E l’operazione Avis fu il capolavoro di Meyer. Il finanziere parigino aveva rilevato il pacchetto di maggioranza della società all’inizio degli anni 60 sborsando 7 milioni di dollari. Il bilancio era malmesso tanto da temere un fallimento. Un acquisto avventato? Ai più apparve tale. Ma non a Meyer che nel giro di cinque anni riuscì a convincere l’Itt a rilevare le sue azioni a un prezzo quasi triplicato di 20 milioni. Il principio al quale Meyer si è sempre ispirato era la legge del 150%: se alla Lazard si presentava l’occasione di acquistare un’azienda, lo si poteva fare solo se si fosse ragionevolmente sicuri di poterla rivendere a un prezzo superiore al 150% di quello al quale era stata pagata.

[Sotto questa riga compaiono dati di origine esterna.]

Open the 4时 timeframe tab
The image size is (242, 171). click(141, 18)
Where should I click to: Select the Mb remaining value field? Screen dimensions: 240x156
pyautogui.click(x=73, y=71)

Ma la maggior delle operazioni concluse da Meyer ebbe ritorni ben più alti. Come quella Matador, dal nome della società che possedeva uno sterminato ranch nel Texas su cui il banchiere aveva messo gli occhi per Lazard. Di fronte al no degli azionisti, Meyer rilanciò a prezzi sempre più alti fino quattro volte il valore del corso delle azioni. A quel punto la Matador fu sua. Una follia? Fin da giovane André sapeva quello che faceva. Suddivise il ranch in 15 lotti intestandoli ciascuno a una società diversa che avrebbe poi venduto separatamente. Un break up mai visto prima di allora, che portò ben 15 milioni di dollari di plusvalenza a Lazard.
Meyer stava entrando tra i miti di Wall Street. Unico per carisma, il più bravo di tutti, ma anche lui non sfuggì al peccato originale della categoria dei banchieri d’affari, quello di essere al servizio delle ambizioni della proprietà o dei manager più che degli interessi dell’azienda. Tant’è vero che oggi l’Itt ha praticamente liquidato tutto quello che ha comprato ai tempi di Meyer. Ma quella politica di acquisizioni servì ad alimentare le fortune personali e la fama dell’amico Geneen. Che cosa resta di Meyer in Lazard? A dire il vero ben poco al di là del ricordo e del rispetto. Come del resto di Cuccia nella Mediobanca di oggi. Proprio perché unici per creatività, i grandi banchieri d’affari lasciano spesso un alone di leggenda, quasi mai eredi.